- **Task to carry out**
Copy each line containing the word "computer" from the records that follow, please.

Stored records
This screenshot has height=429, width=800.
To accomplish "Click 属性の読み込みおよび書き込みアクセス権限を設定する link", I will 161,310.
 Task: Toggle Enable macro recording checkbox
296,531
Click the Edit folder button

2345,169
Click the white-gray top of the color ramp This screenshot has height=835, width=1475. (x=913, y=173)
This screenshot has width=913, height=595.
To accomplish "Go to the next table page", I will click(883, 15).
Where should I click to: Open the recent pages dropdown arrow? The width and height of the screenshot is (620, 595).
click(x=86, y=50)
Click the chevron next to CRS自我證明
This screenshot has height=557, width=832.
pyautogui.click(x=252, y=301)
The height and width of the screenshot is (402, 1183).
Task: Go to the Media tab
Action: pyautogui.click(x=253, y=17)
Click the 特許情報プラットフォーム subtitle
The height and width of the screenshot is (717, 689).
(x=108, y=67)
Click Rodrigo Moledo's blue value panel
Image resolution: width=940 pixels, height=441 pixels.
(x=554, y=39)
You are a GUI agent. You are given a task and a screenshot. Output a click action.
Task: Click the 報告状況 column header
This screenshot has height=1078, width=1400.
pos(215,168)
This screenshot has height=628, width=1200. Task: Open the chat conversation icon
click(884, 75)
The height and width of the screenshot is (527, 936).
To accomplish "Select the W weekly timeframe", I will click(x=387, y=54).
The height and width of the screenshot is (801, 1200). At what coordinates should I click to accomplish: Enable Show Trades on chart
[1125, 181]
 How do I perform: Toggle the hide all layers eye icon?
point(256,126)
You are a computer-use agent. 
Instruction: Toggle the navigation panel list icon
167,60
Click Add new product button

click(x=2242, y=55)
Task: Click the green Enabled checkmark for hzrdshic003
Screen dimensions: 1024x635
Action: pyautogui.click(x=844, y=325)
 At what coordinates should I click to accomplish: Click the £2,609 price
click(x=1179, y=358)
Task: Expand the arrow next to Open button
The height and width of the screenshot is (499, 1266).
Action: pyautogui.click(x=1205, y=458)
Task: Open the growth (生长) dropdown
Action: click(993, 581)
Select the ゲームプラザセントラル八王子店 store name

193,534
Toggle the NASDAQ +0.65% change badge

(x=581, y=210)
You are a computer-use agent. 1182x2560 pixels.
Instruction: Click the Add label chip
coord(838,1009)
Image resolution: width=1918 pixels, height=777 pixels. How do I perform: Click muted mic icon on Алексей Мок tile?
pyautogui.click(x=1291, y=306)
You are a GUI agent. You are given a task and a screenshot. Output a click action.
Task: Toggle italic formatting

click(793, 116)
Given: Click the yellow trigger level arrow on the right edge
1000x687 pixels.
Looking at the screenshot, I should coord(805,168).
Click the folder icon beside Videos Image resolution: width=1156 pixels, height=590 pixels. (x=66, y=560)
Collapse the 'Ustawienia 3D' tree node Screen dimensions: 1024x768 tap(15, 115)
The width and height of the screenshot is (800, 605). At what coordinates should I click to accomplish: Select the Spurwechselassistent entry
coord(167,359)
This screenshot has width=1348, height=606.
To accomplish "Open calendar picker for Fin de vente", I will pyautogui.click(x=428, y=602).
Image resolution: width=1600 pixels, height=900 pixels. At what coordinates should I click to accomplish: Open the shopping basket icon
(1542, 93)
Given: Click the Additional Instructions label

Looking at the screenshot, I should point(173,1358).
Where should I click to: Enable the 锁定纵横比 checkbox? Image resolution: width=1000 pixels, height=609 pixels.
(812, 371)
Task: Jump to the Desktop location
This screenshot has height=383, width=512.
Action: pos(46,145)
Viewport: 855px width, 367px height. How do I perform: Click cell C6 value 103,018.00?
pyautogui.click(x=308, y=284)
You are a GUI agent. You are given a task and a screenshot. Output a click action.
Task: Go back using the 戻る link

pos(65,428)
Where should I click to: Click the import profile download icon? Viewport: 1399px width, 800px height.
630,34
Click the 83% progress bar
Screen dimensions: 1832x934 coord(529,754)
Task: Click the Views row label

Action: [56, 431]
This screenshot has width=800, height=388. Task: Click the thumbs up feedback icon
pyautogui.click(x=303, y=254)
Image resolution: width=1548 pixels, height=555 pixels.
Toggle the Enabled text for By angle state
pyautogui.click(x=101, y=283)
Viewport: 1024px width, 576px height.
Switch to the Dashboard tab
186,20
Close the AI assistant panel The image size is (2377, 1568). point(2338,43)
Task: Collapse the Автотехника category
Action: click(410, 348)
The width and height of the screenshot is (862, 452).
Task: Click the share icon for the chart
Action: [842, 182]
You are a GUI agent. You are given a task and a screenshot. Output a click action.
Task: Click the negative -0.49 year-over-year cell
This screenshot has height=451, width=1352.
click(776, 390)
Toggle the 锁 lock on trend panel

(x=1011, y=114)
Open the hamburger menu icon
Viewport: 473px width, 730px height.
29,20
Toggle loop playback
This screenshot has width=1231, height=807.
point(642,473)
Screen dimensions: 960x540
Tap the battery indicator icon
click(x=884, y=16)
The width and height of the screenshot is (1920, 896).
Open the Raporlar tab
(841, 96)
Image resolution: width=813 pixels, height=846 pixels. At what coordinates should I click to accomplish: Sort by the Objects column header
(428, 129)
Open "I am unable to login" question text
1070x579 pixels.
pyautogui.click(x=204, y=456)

- **Solution to the problem**
You are a computer-use agent. 
You are a computer-use agent. 1182x2560 pixels.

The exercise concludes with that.